The system has enough money left over from fees and other sources to run through Jan. 11, according to the Administrative Office of the U.S. Courts, which supports the judiciary. After that, nonessential workers at the 94 federal district courts, and at higher courts across the country, may have to stay home even as skeleton crews show up -- without pay -- to handle matters deemed essential under U.S. law, including many criminal cases.

Individual courts and judges will then decide how to fulfill those critical functions, said David Sellers, a spokesman for U.S. Courts. He pointed to earlier shutdowns, the longest of which was the 21-day furlough that started in December 1995 and ended in January 1996. A shutdown beyond Jan. 11 would break that record.

“In the past, some courts have suspended civil cases, some have conducted business as usual,” Sellers said. “It’s really a judge-by-judge, court-by-court determination.”

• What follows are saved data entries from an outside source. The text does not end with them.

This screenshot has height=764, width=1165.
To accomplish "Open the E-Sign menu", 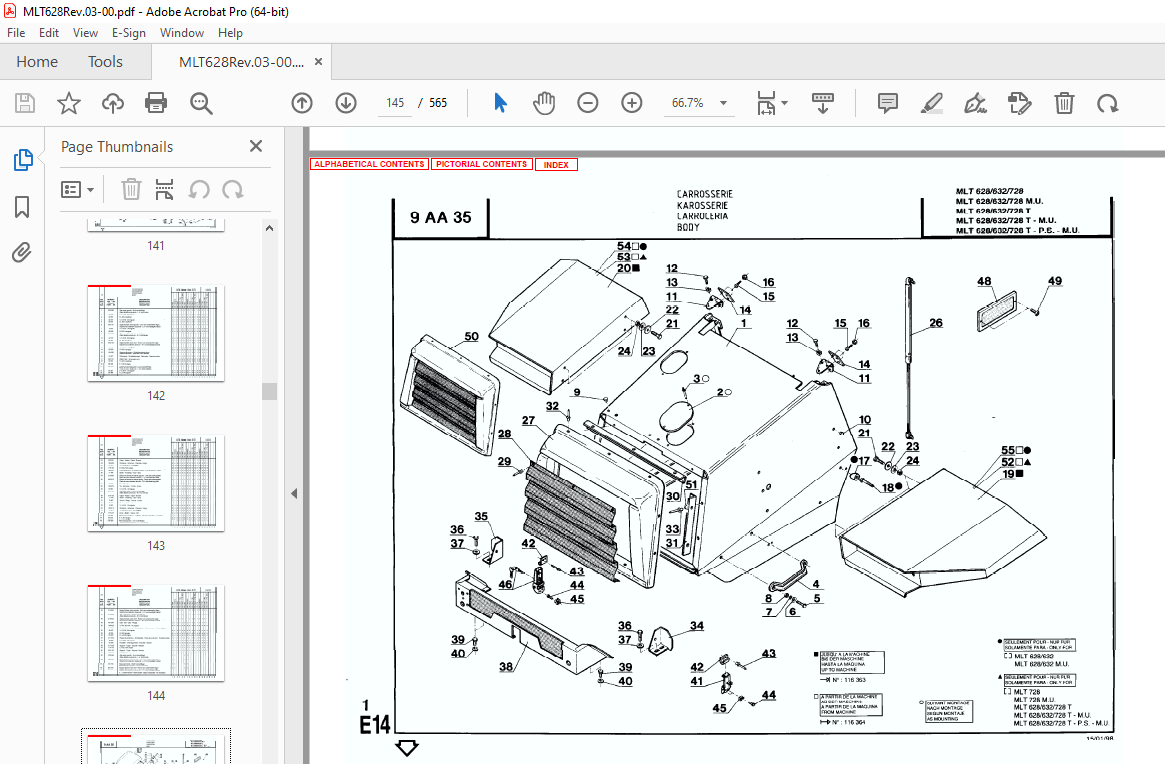I will tap(129, 33).
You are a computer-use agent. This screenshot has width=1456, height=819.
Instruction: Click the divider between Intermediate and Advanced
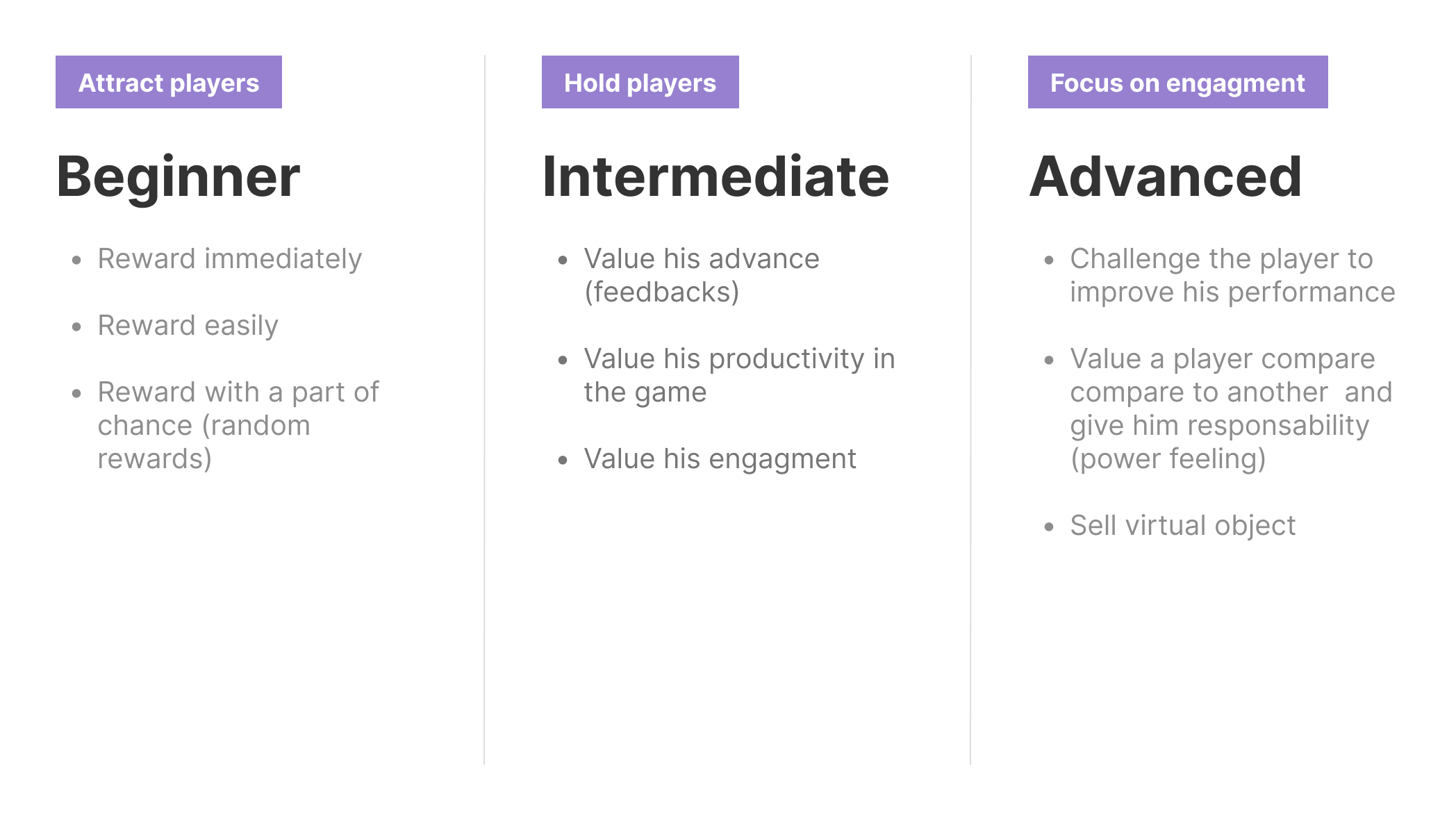coord(971,410)

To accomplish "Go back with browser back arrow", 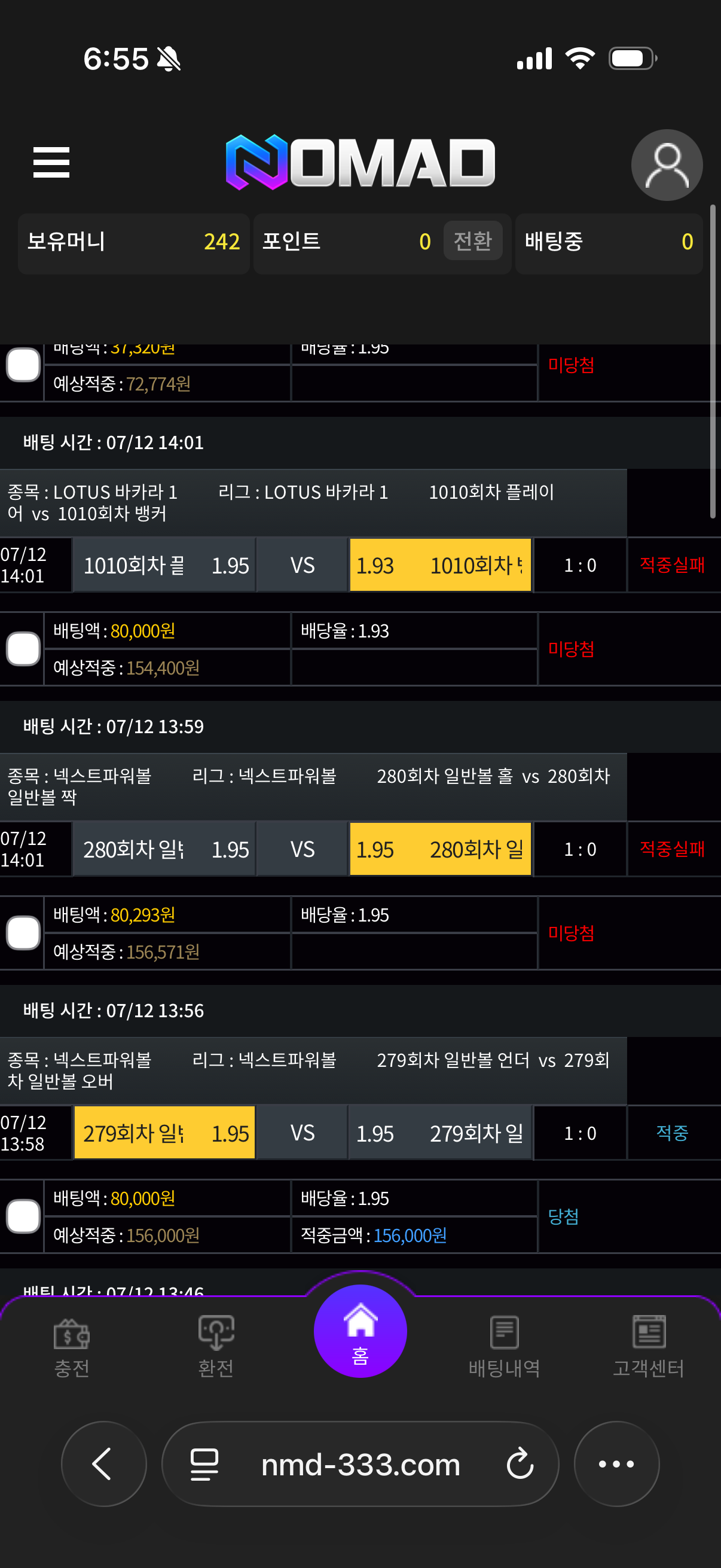I will pyautogui.click(x=103, y=1464).
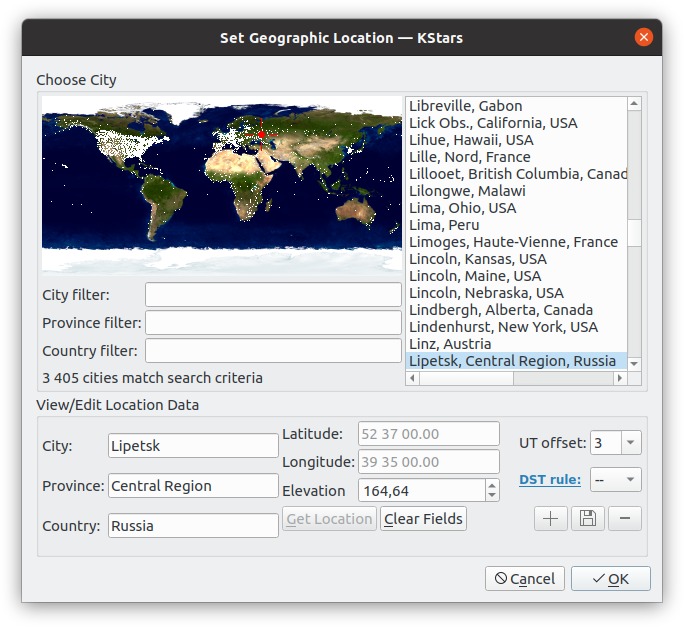Click the add city plus icon
Image resolution: width=684 pixels, height=627 pixels.
(x=551, y=518)
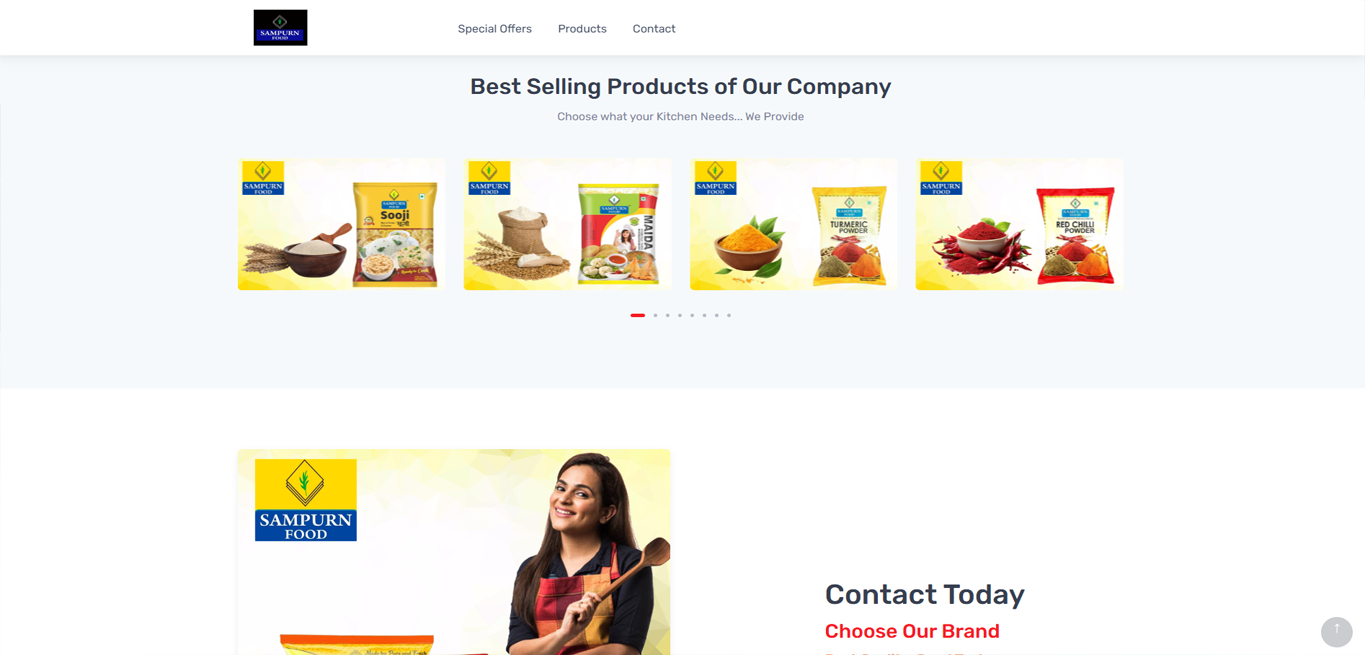This screenshot has width=1365, height=655.
Task: Open the Red Chilli Powder product card
Action: (x=1019, y=224)
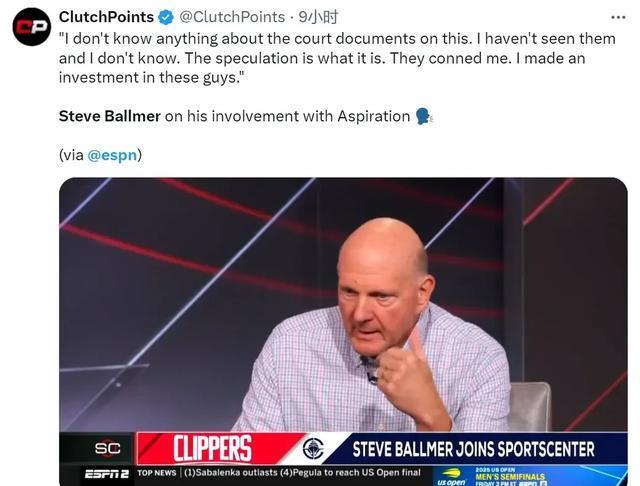Click the Men's Semifinals promo graphic
The height and width of the screenshot is (486, 640).
(511, 477)
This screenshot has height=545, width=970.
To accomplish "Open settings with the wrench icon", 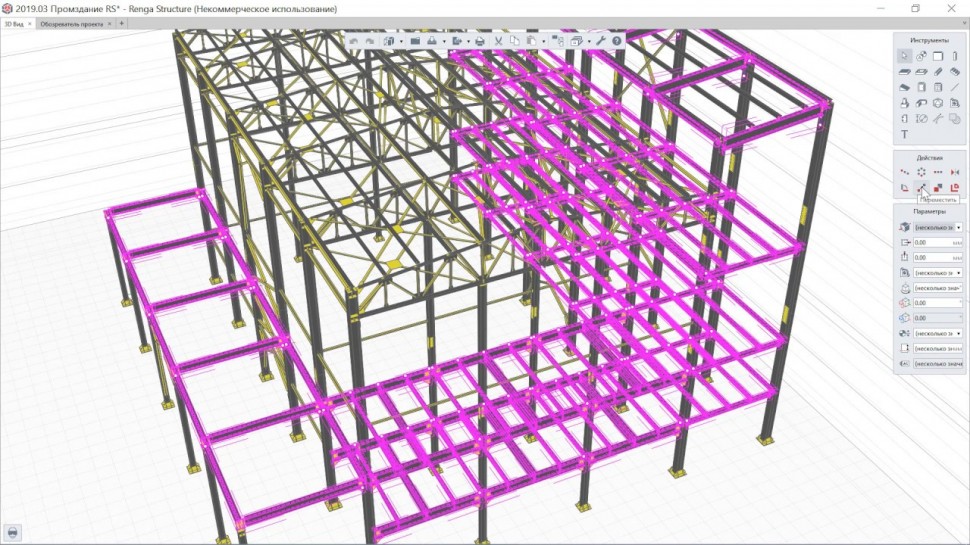I will pos(601,41).
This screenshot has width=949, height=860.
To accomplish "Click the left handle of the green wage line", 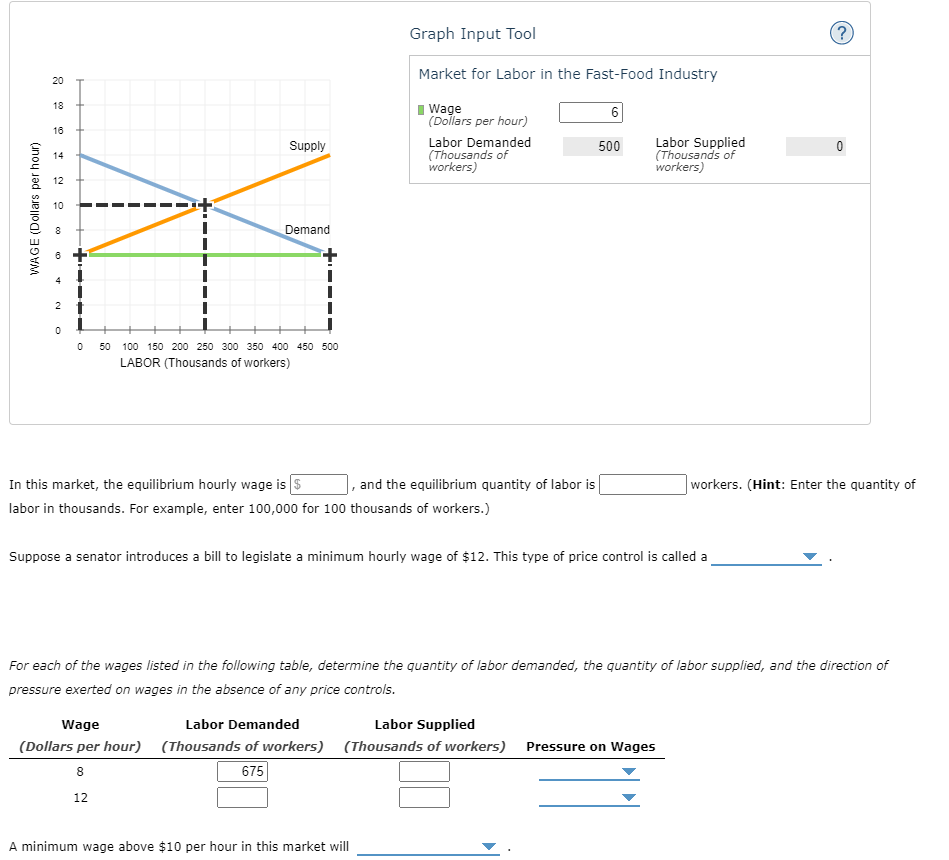I will pyautogui.click(x=79, y=256).
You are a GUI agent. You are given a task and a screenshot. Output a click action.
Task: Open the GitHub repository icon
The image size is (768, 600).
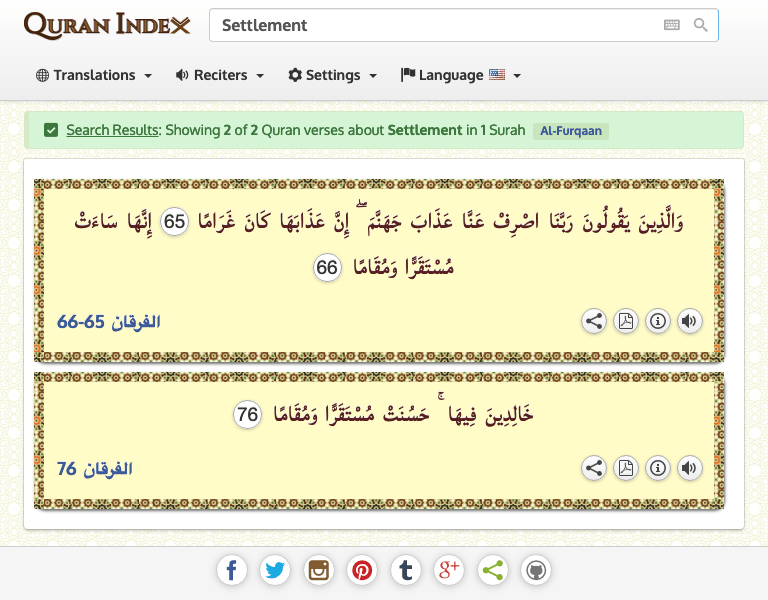point(536,571)

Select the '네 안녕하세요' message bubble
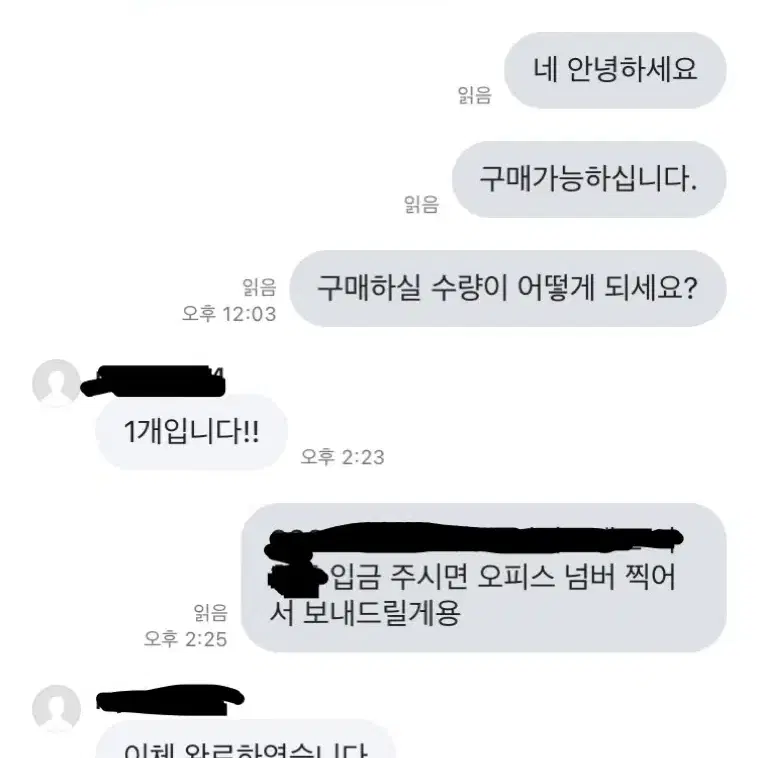point(615,70)
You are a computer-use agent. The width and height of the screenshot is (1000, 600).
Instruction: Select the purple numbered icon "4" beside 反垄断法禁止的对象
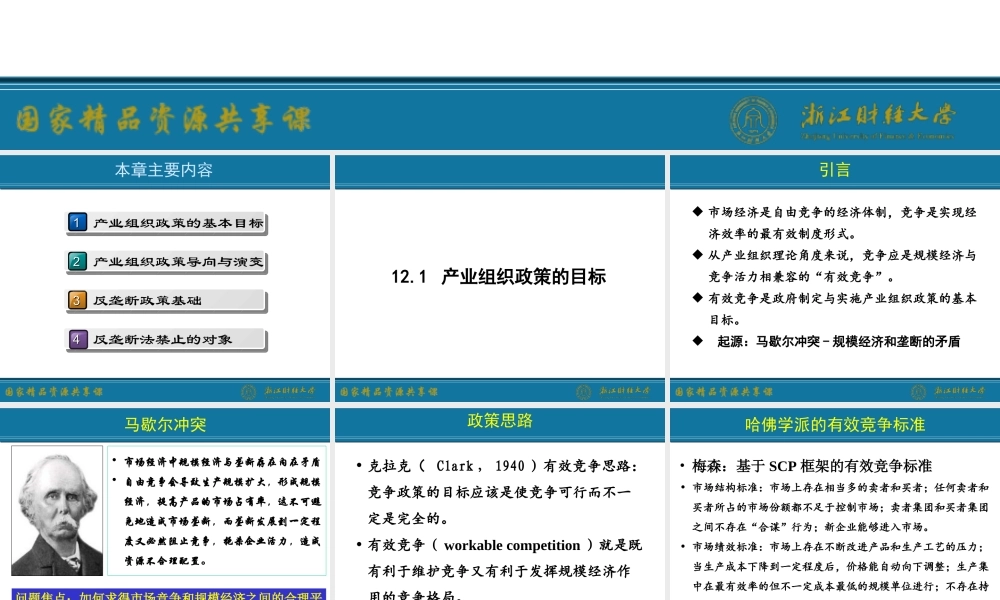[77, 340]
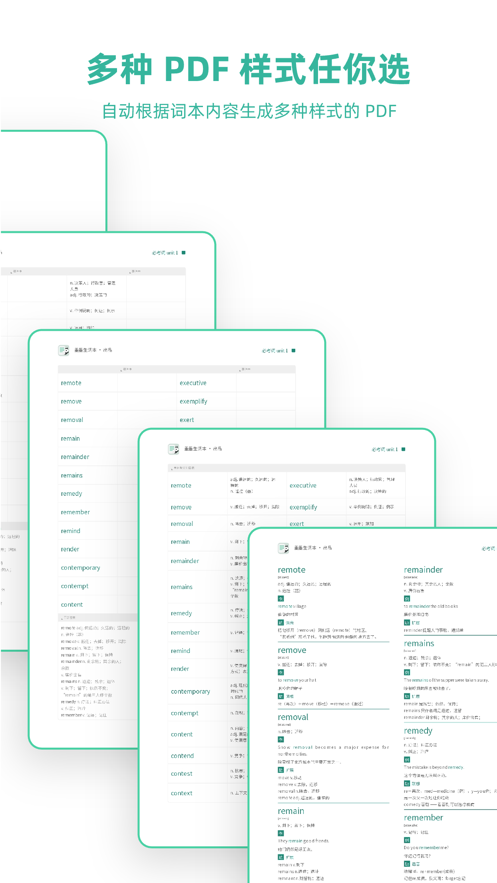The image size is (497, 883).
Task: Click 'contemporary' in the word-only table PDF
Action: coord(80,568)
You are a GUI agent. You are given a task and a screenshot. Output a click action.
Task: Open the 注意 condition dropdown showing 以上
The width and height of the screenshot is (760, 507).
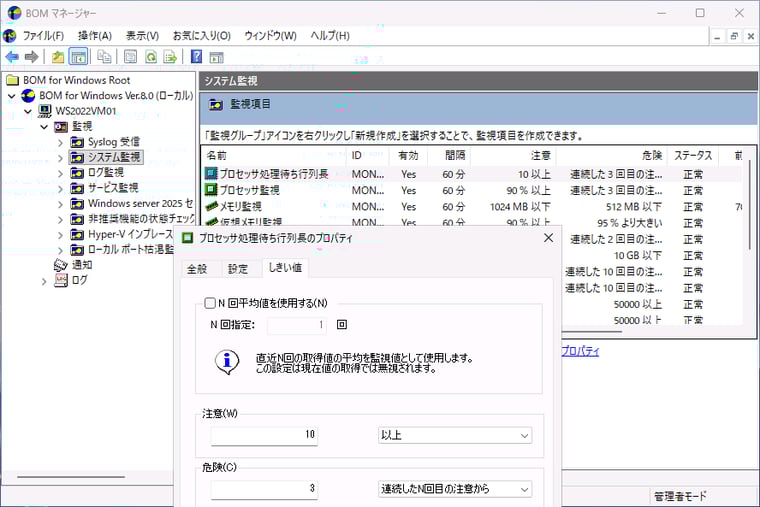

A loss of funding for civil cases would exacerbate a problem that’s already made it harder for companies to get their day in court, said Russell Wheeler, a visiting fellow at the Brookings Institution and a former deputy director at the Federal Judicial Center in Washington. That problem: 119 judicial vacancies, or about 18 percent of the 677 federal judgeships.

One of the biggest pending cases is the Federal Trade Commission’s anti-monopoly lawsuit against Qualcomm Inc., set for a non-jury trial starting Jan. 4. U.S. District Judge Lucy Koh, known for her tight schedules and firm deadlines, appears committed to completing the trial by Jan. 28, and the FTC said it is expected to proceed.

“I think American companies can handle it for a while, but obviously if this is still going on six months from now it’ll be a very serious situation,” Wheeler said. If the shutdown is protracted, he said, companies may try to resolve disputes in other ways, including arbitration, if possible, taking their cases to the much larger network of state courts, which isn’t affected by the closure.

The partial government shutdown started on Dec. 22 after President Donald Trump declined to sign spending legislation without $5 billion for the border wall he campaigned on. With the president under pressure from the right to fulfill that promise and Democrats now in control of the House of Representatives, it could drag on.

Whenever the cash runs out, the courts will begin operating under the Antideficiency Act, the federal law that requires work to continue if it’s necessary “to support the exercise of Article III judicial powers,” or the resolution of cases, under the Constitution.

A Dec. 10 congressional report on the effects of shutdowns said that neither judges nor their most important staff would be subject to furlough. Essential probation and pretrial services officers also would be protected if needed to resolve cases, according to the report, which found that most courts continued to function during the 1995-96 closure. Employees would either work without pay or be reimbursed with funds designated for other services, such as training or technology, Sellers said.